I’m only a second semester freshman, and there are already things I’m extremely sick of hearing about my major…
“You’re going to need to marry rich”
Or, I could just continue with my education, land a decent paying job, and not live a lifestyle that will put me into debt. Considering the average salary for a social worker with a master’s degree is just below sixty-thousand dollars per year, I think I’ll be okay. If I wanted to be rich, I would be in a different major. But then, I wouldn’t be in love with what I want to do for the rest of my life, and, at least from my perspective, being excited to go to work everyday will be much more fulfilling than a few extra thousand dollars.
“Why would you go to school to learn how to take children away from their families?”
Social Work is not solely child welfare.
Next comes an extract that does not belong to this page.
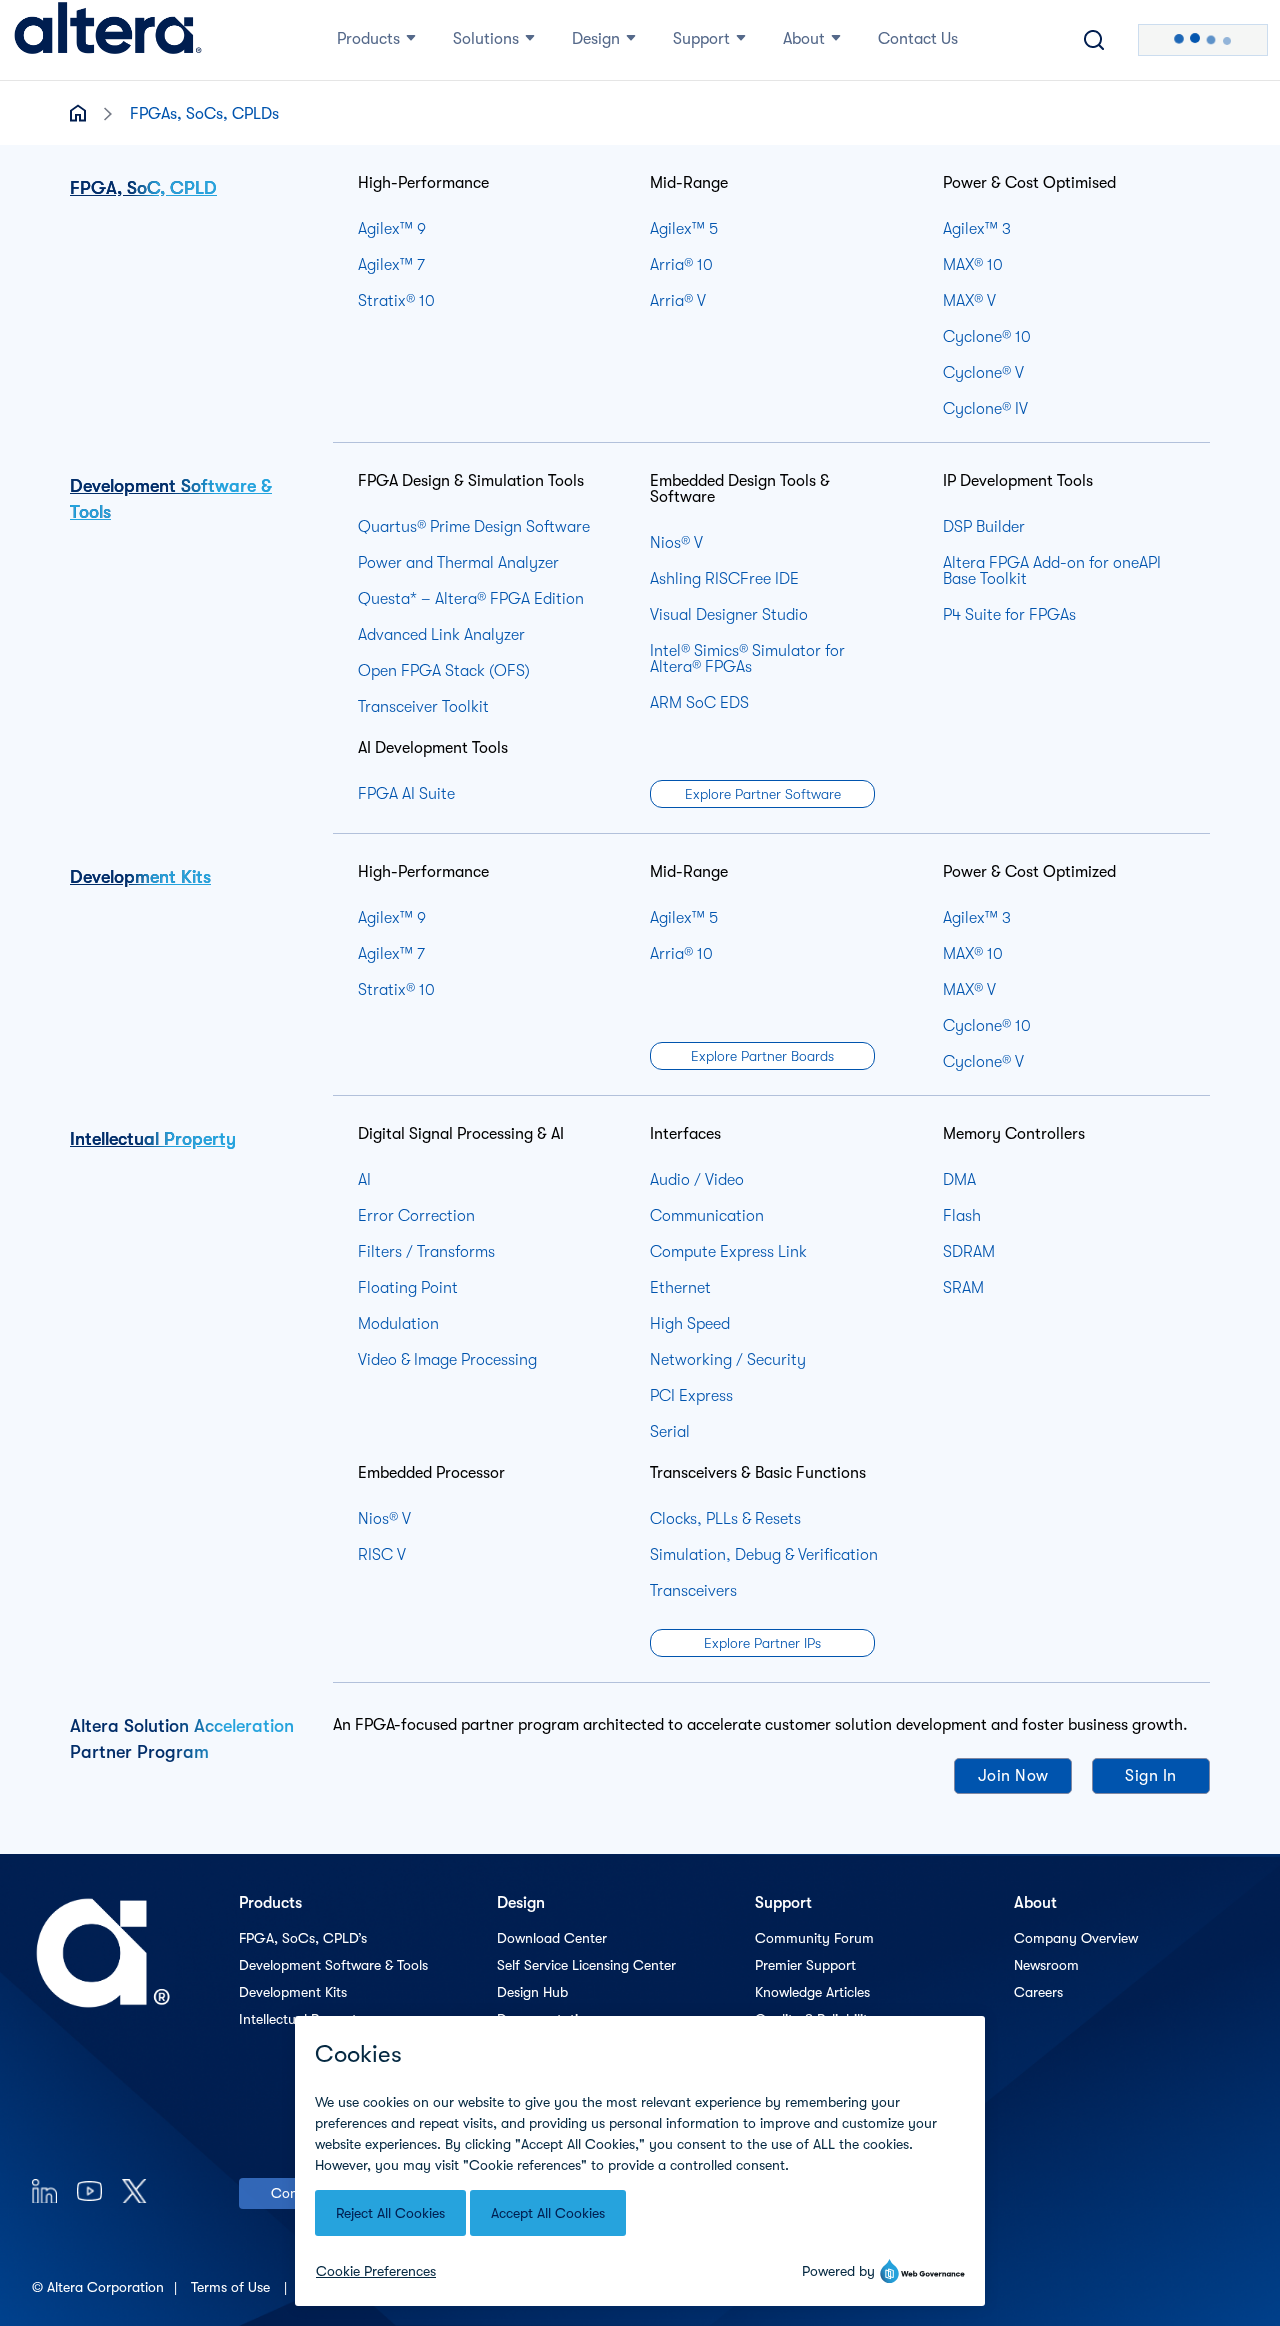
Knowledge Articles (812, 1992)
Social workers are found everywhere from hospitals, to mental health clinics, to prisons, to schools, to nursing homes, and anywhere else where people are in need. The U.S. Department of Veteran Affairs is one of the largest employers of social workers, with more than ten thousand professionals working for them. Personally, I hope to one day join the two-hundred thousand clinically trained social workers that make up the nation’s largest group of mental health professionals. But back to child welfare...
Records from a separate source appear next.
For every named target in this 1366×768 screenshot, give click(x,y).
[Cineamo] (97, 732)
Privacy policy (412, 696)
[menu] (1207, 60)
Child welfare is the furthest thing from “taking children away from their families.” The main goals of child welfare agencies are to ensure the safety of children, to keep families together if at all possible, and to provide treatment to those families in need. If a child does need to be removed from their home, the guardians of that child are given ample time to correct the issue that caused the removal (fourteen months in the state of New Jersey). I'm not suggesting that there are no problems present within the child welfare system, but it needs to be understood that both social work as a profession and child welfare as a branch of that profession are much more complicated than one would originally think.
“Why would you willingly work with bad people?”
People that are struggling are not bad people. Social work is a profession that is rooted in the belief that every person has worth and dignity, regardless of where they currently are in life. Social work respects the potential of every person and aims to help clients reach that potential. Being a social worker does not mean I will be working with “low-lives.” Being a social worker means that I will be helping people who are struggling to help themselves, and to eventually enhance their way of living.
Long story short: Stop saying things intended to insult a profession which you probably know close to nothing about.